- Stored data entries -
-- Opening Marker --
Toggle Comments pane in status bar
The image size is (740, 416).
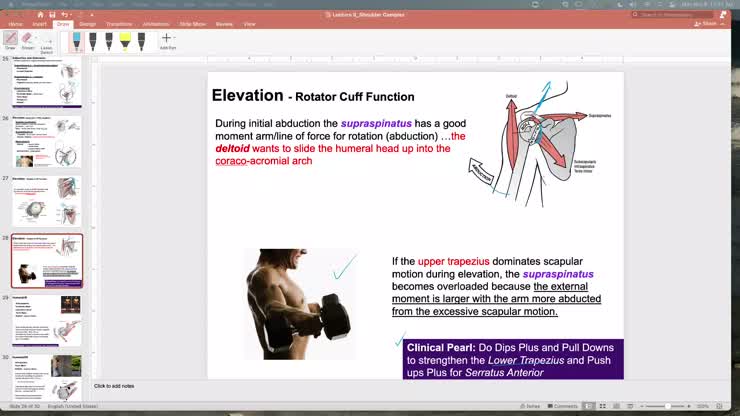coord(563,406)

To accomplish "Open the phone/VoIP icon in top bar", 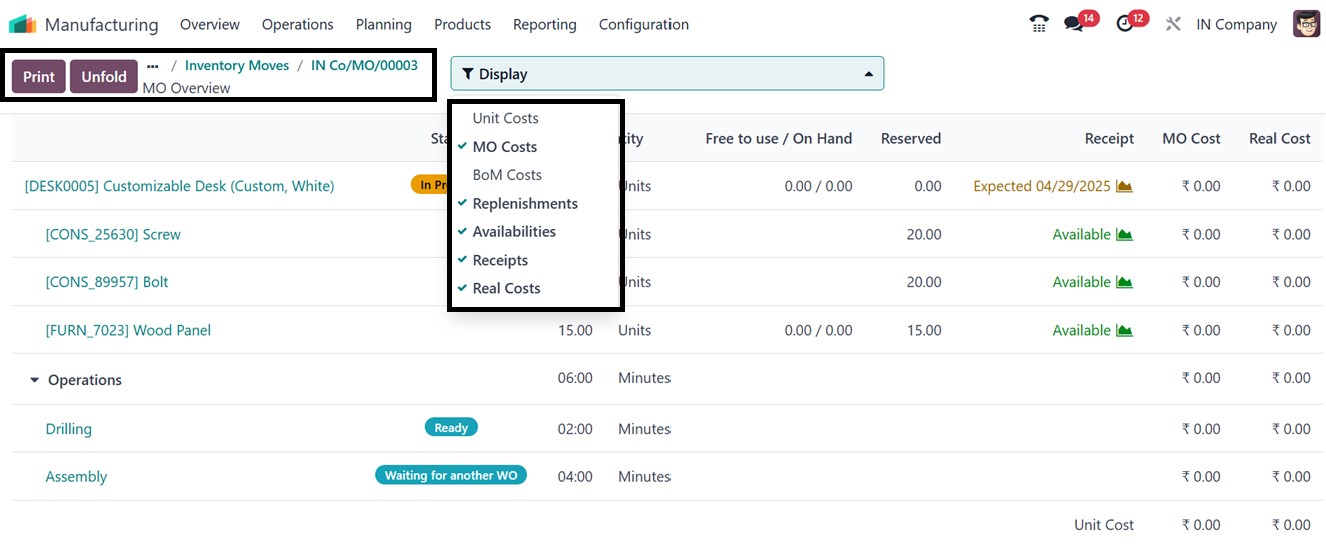I will pyautogui.click(x=1039, y=24).
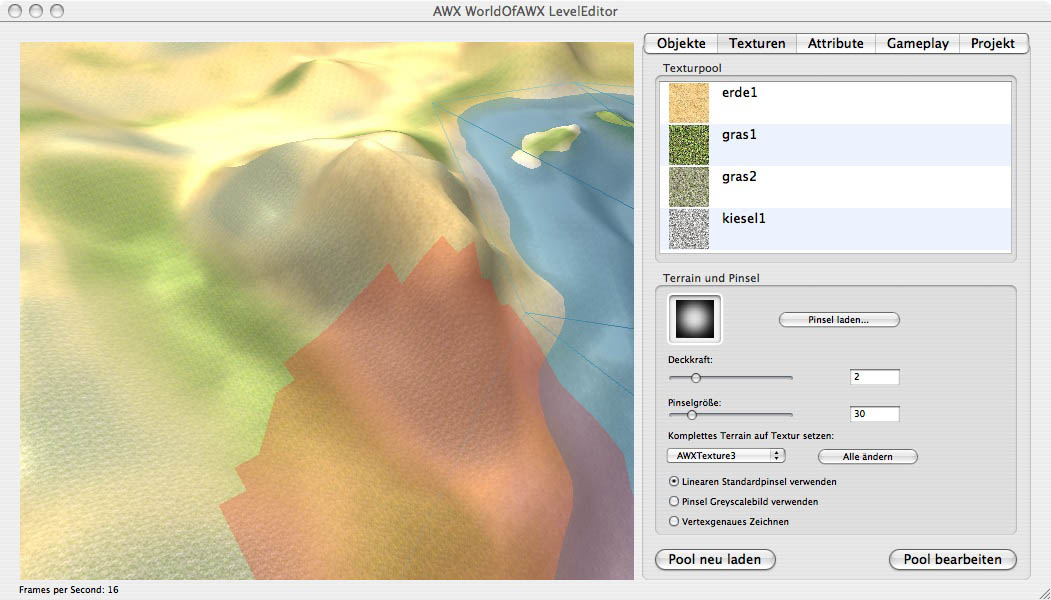Open Pool bearbeiten

click(952, 559)
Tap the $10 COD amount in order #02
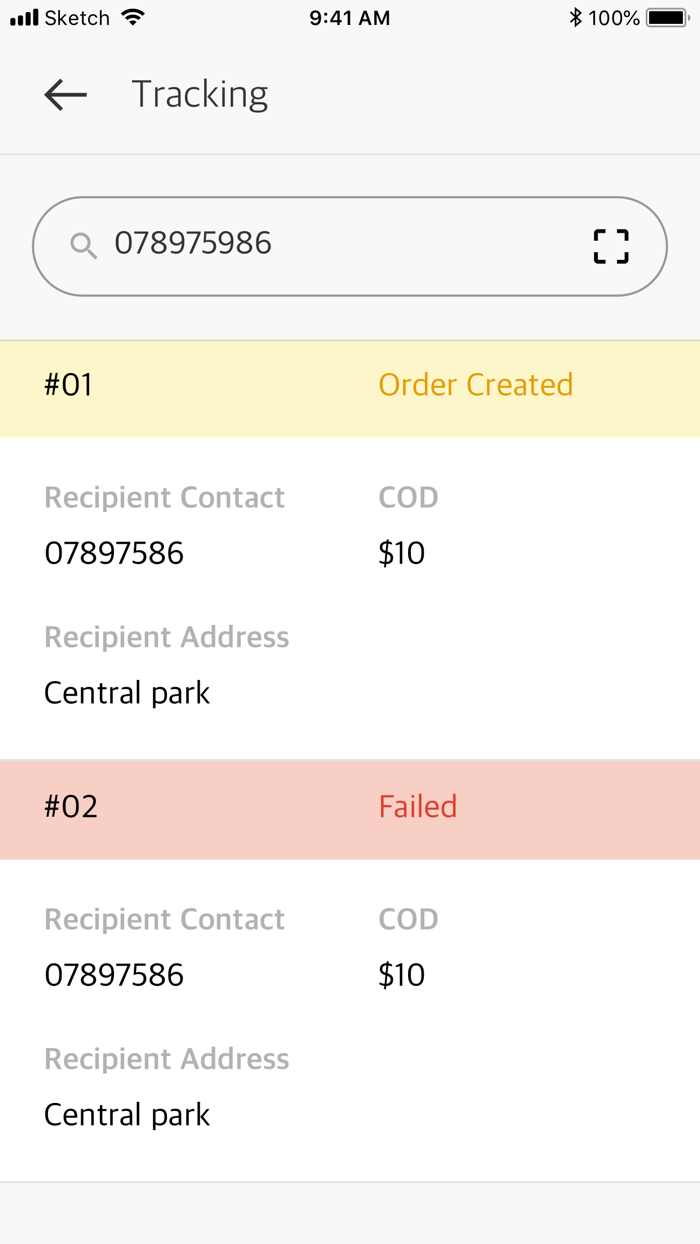The image size is (700, 1244). pyautogui.click(x=401, y=975)
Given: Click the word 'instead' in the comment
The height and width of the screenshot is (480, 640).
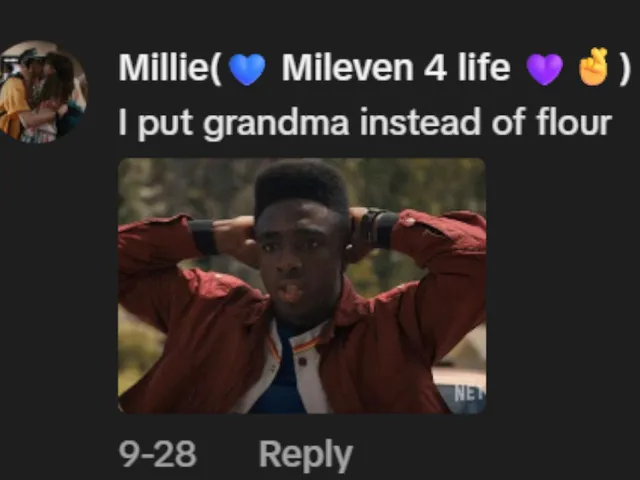Looking at the screenshot, I should [420, 122].
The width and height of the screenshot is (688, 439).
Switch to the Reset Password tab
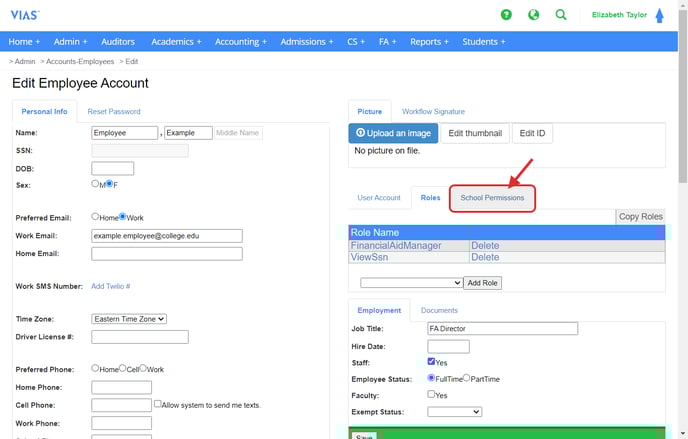point(114,112)
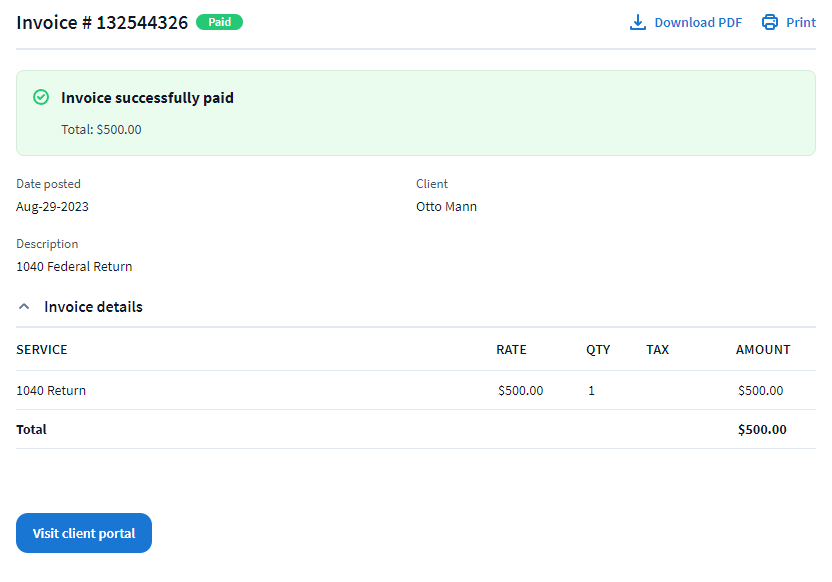Click the AMOUNT column header

[x=763, y=350]
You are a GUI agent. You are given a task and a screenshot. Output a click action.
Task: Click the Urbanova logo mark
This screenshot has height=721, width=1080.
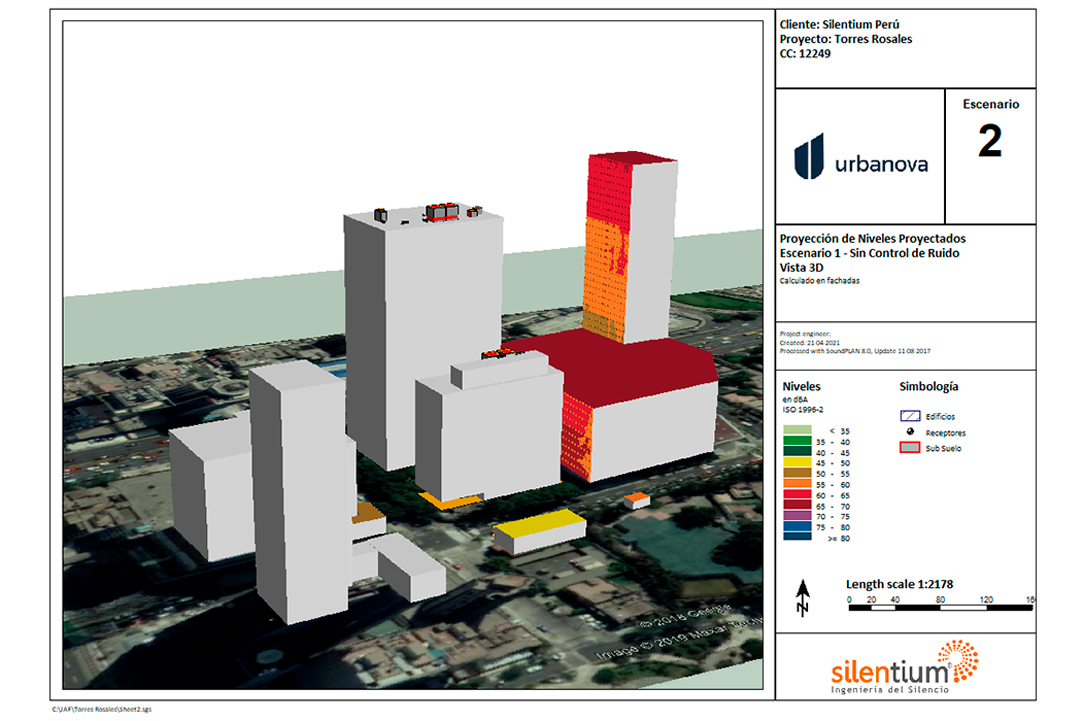(x=809, y=156)
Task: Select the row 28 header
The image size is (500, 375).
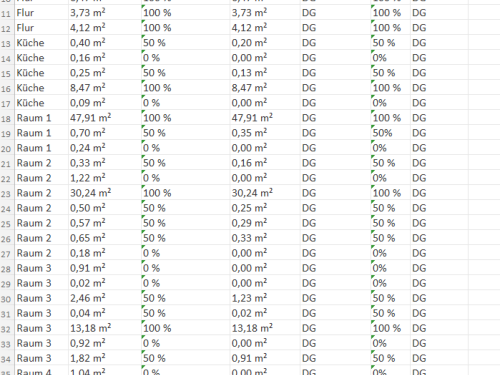Action: [x=7, y=268]
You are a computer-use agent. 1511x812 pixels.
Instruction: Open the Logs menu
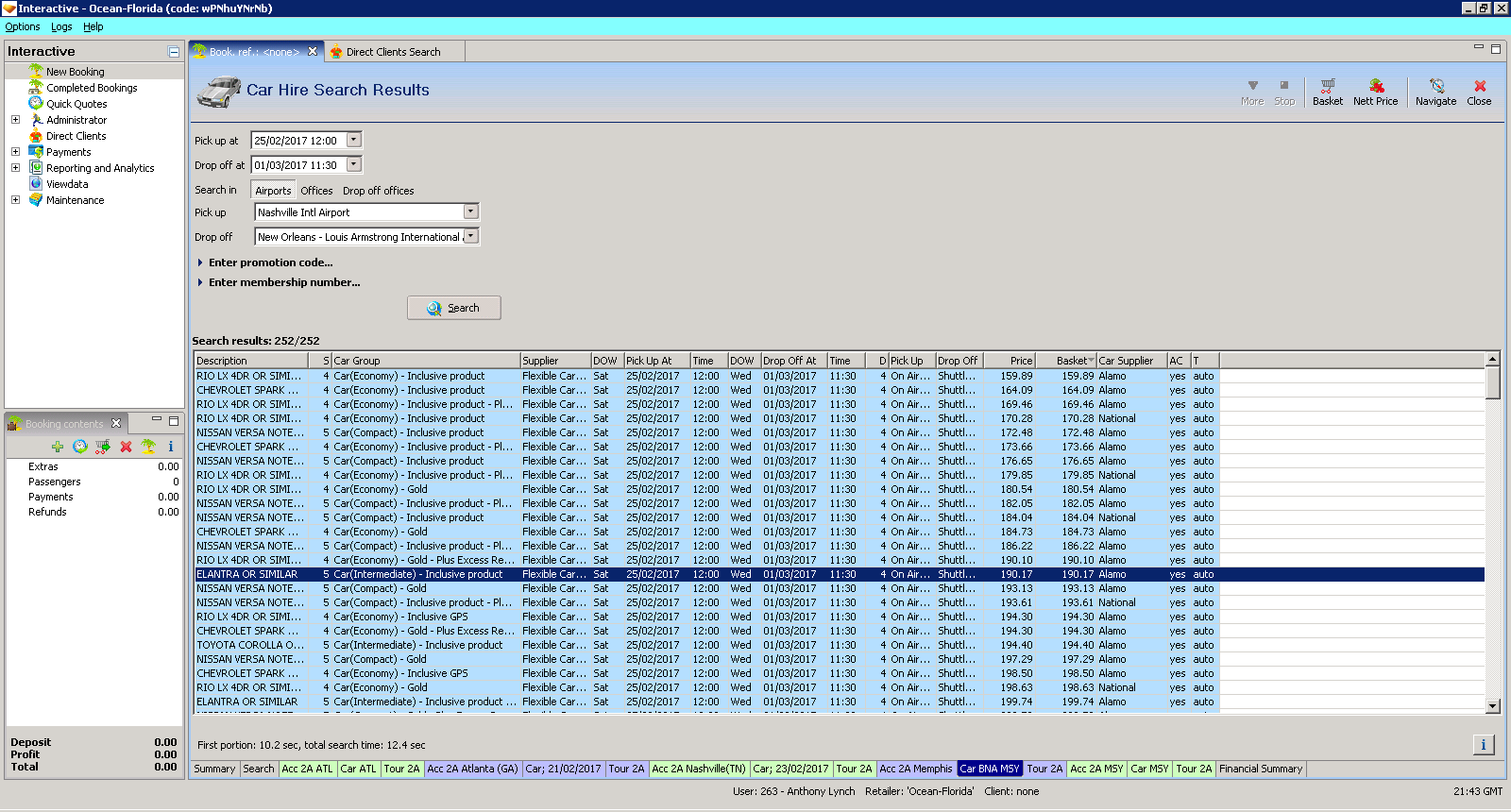(61, 26)
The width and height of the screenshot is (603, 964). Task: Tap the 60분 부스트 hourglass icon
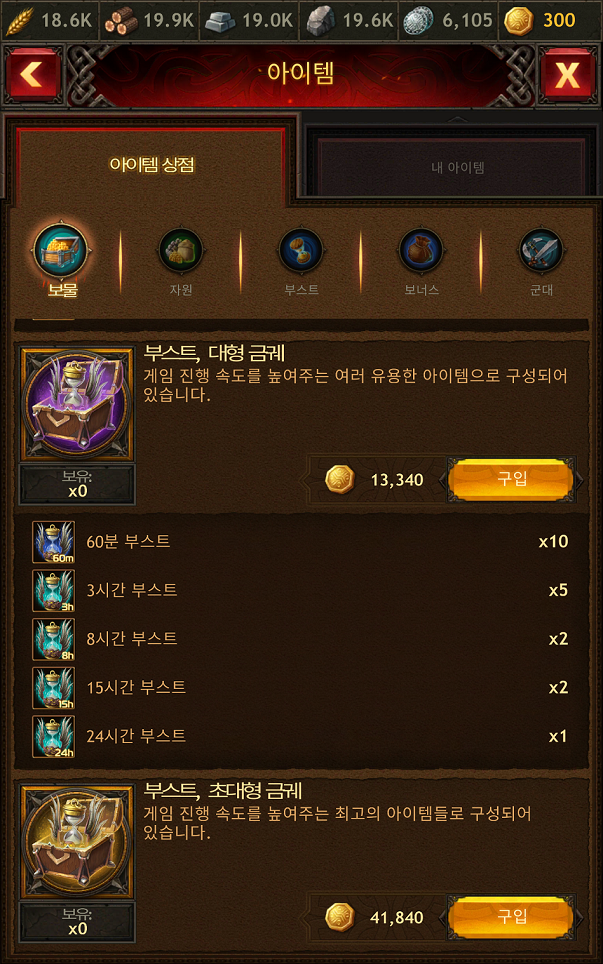coord(53,542)
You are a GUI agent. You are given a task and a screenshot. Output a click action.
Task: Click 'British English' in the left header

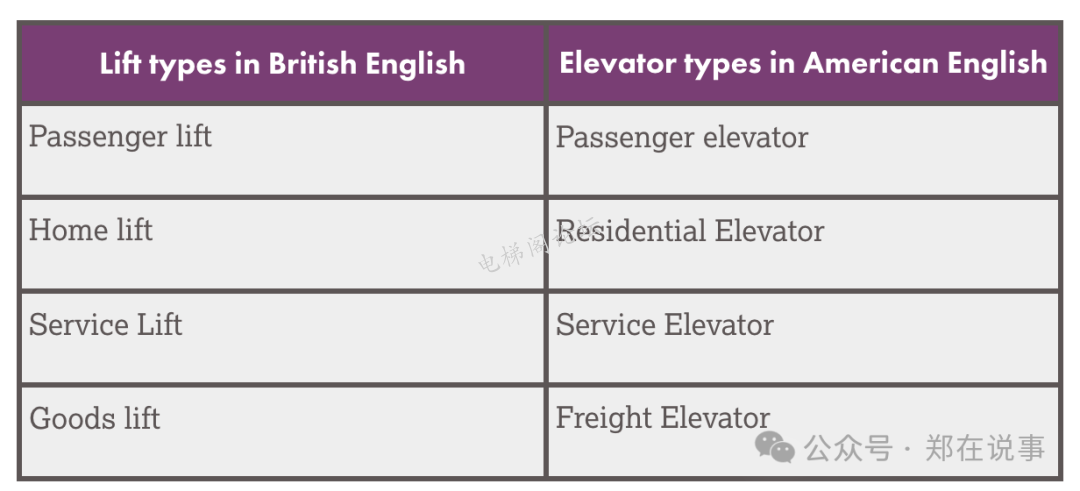367,64
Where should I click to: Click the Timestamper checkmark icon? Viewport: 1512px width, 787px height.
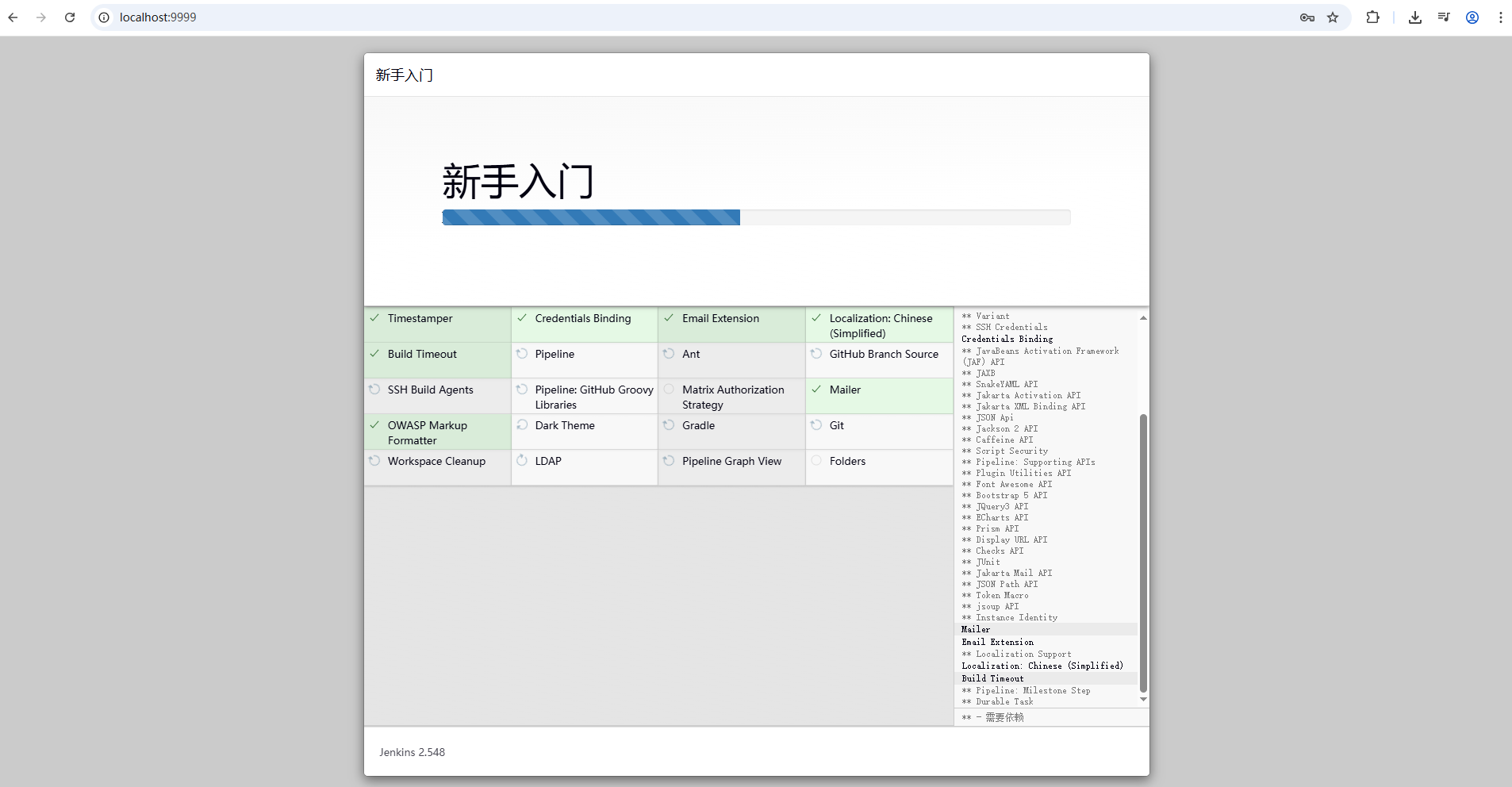pos(374,318)
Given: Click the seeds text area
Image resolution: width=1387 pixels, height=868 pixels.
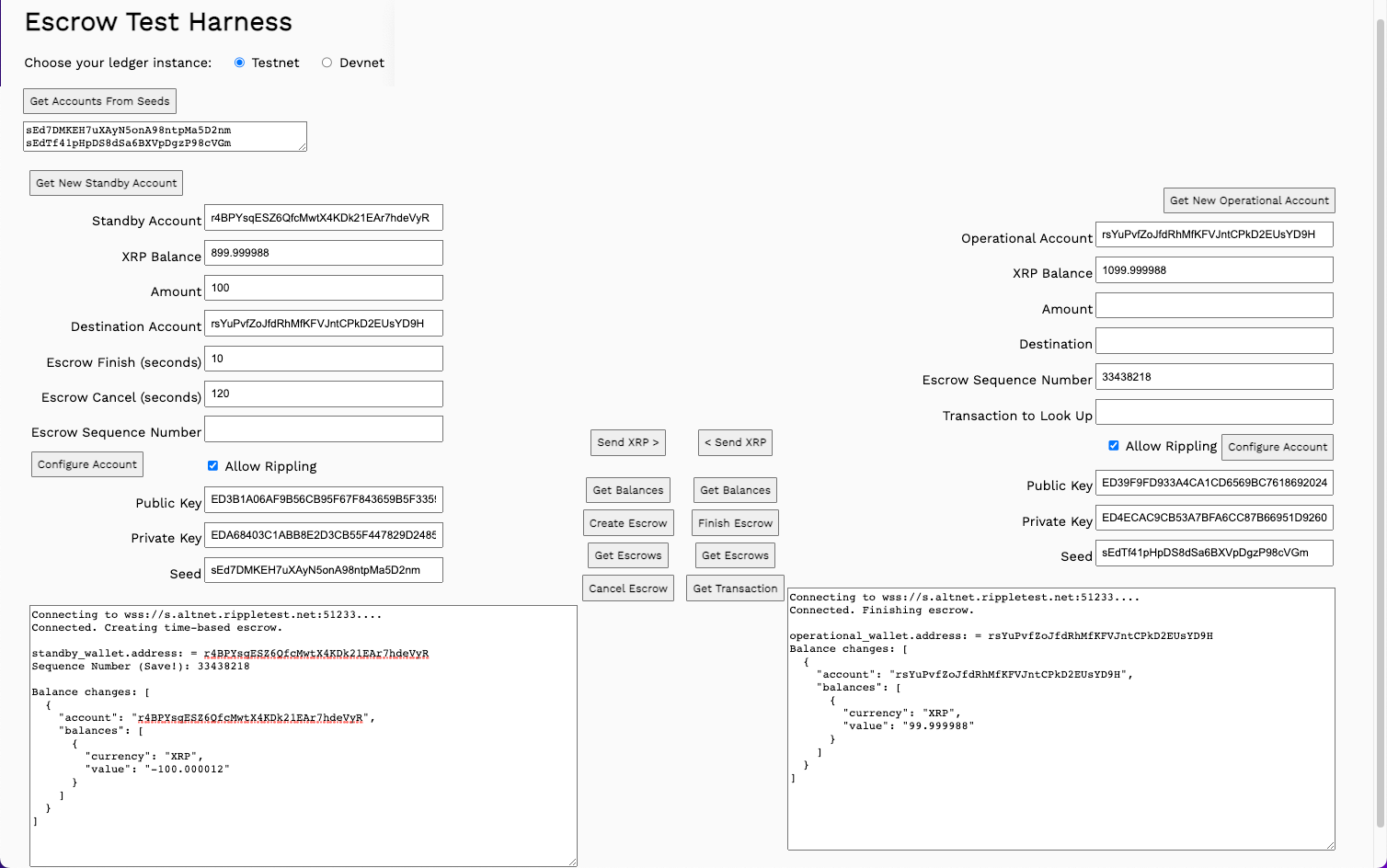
-- Closing Marker --
- TO DO -
The copy should begin at the line containing "Task: Click the Urbanova logo mark" and end at the last line of the data above; please restate those lines word for word without the pictures.

- EXERCISE ANSWER -
Task: Click the Urbanova logo mark
This screenshot has height=721, width=1080.
(x=809, y=156)
Task: Select the row 28 header
The image size is (500, 375).
Action: [x=7, y=268]
You are a computer-use agent. 1511x812 pixels.
Instruction: Open the Logs menu
(61, 26)
The width and height of the screenshot is (603, 964). Task: Tap the 60분 부스트 hourglass icon
coord(53,542)
You are a GUI agent. You are given a task and a screenshot. Output a click action.
Task: Click 'British English' in the left header

367,64
Where should I click to: Click the Timestamper checkmark icon? Viewport: 1512px width, 787px height.
pos(374,318)
Given: Click the seeds text area
Image resolution: width=1387 pixels, height=868 pixels.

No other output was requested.